◆ **Pixel coordinate grounding data**:
____

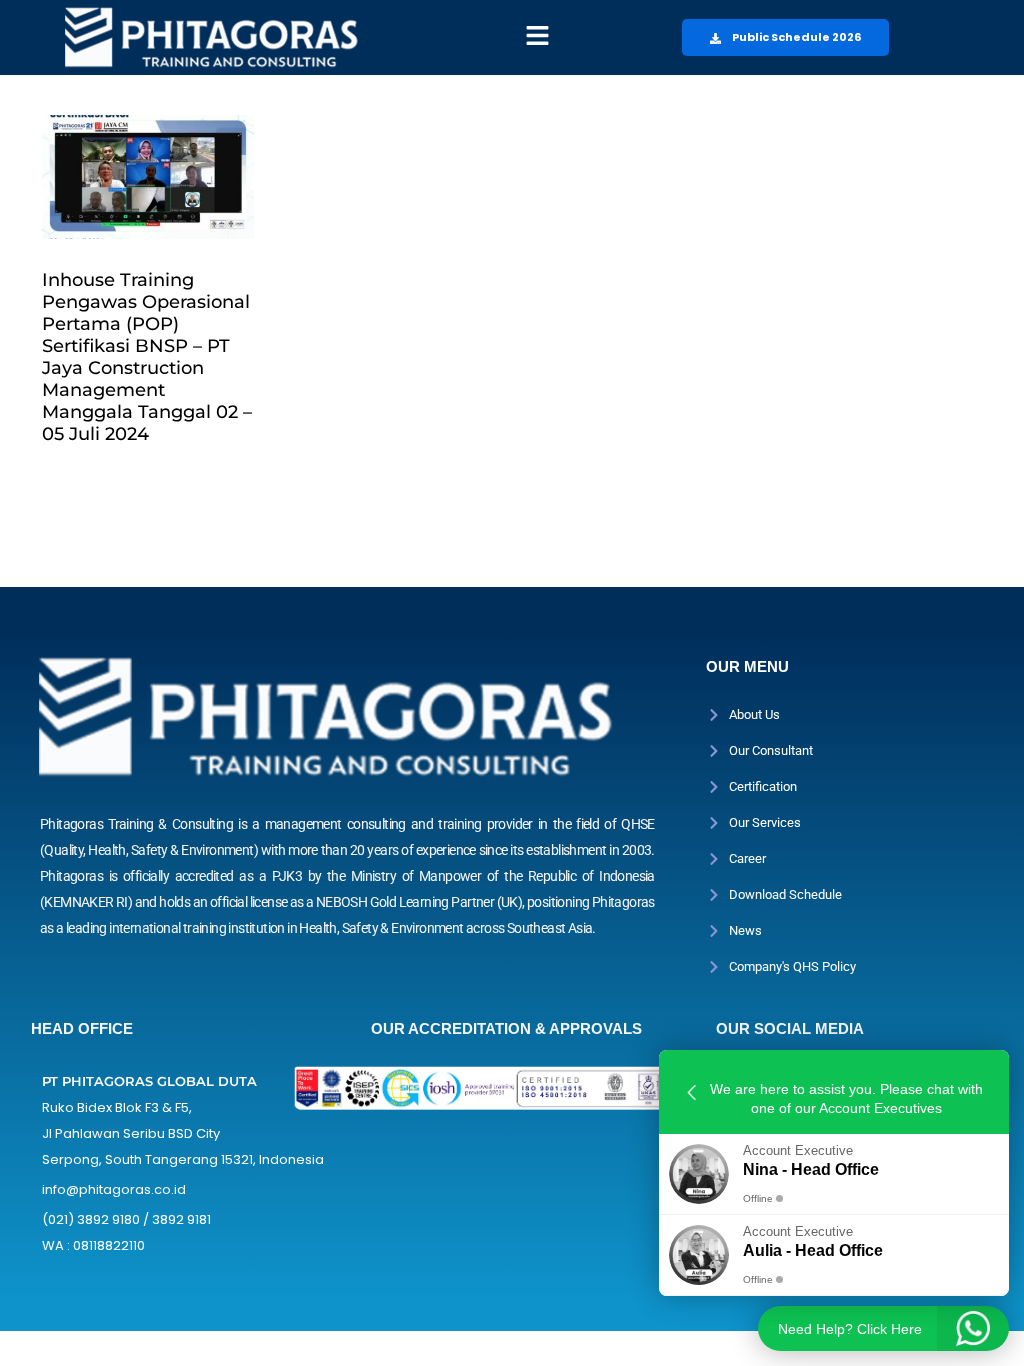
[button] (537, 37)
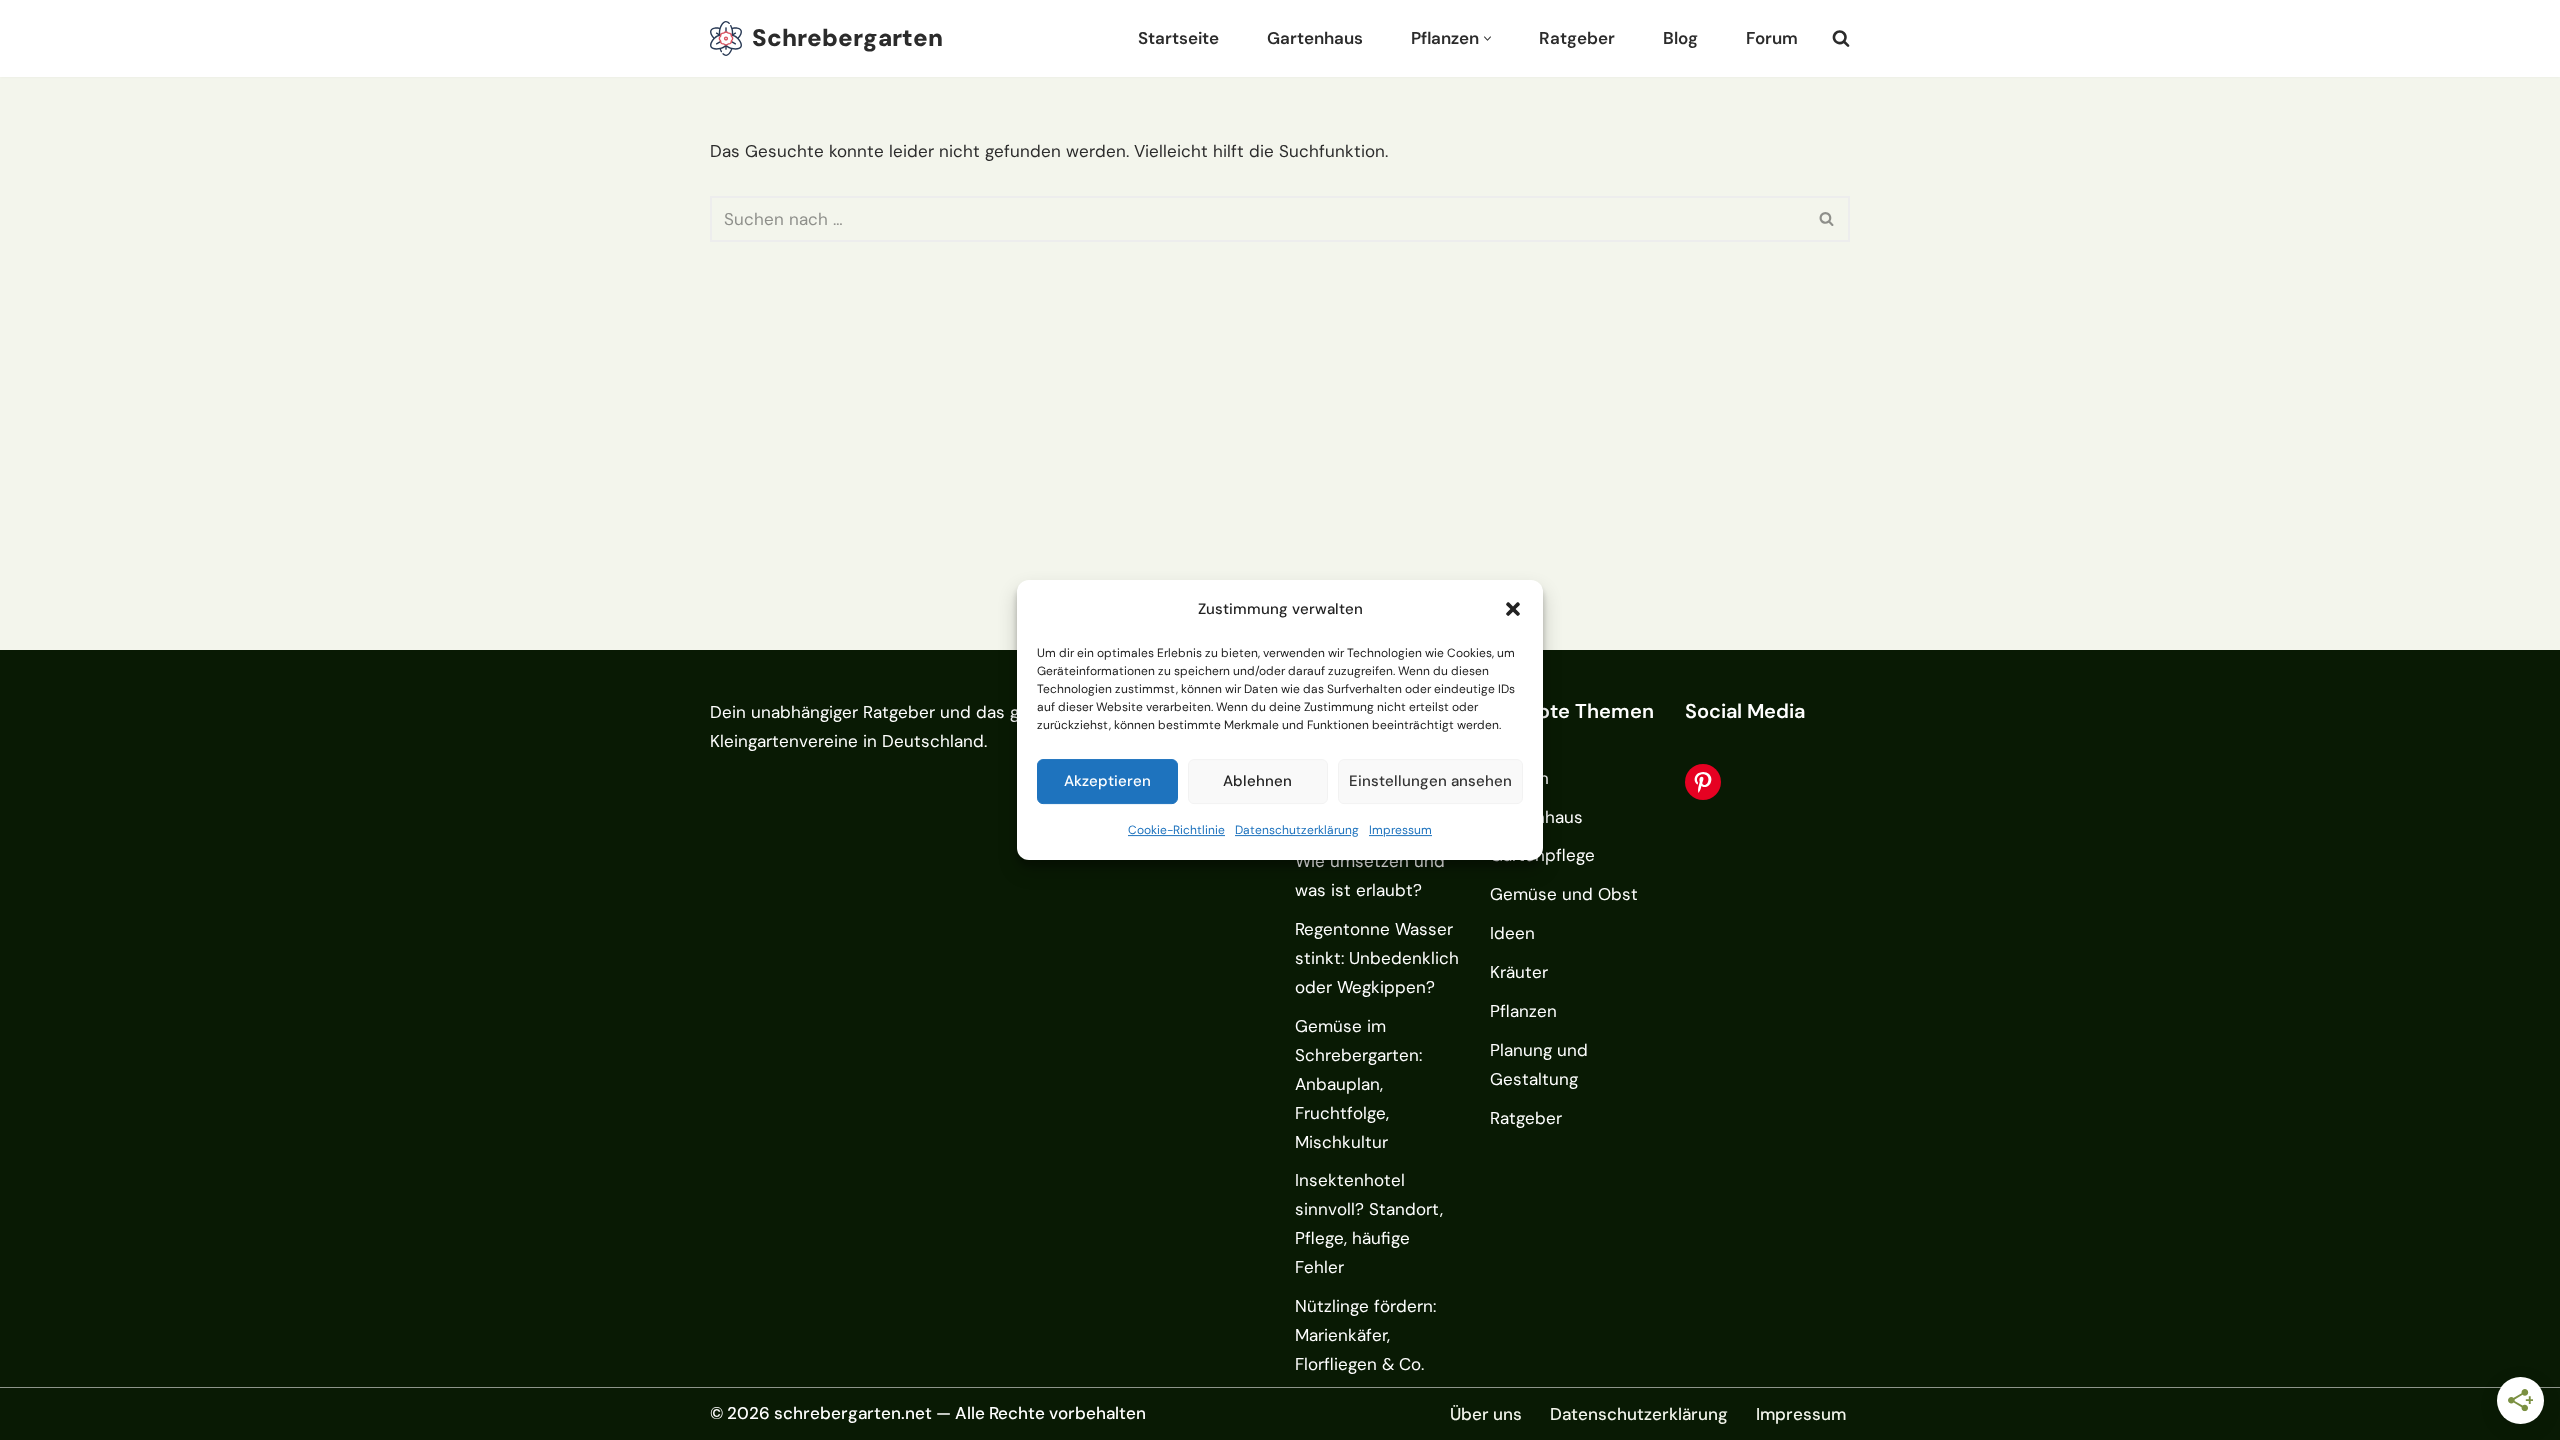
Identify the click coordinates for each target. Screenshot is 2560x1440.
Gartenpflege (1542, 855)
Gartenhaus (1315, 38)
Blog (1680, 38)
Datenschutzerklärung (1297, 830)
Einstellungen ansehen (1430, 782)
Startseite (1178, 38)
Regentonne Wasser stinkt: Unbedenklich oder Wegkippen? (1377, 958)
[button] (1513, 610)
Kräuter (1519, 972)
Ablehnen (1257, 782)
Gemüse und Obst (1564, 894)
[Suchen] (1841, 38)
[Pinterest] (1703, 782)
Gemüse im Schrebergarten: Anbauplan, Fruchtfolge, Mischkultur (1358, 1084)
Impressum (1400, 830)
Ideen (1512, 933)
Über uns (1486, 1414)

____

Tell how many lines of the data contain "Gemüse". Nothing but the number belongs in the reply.

2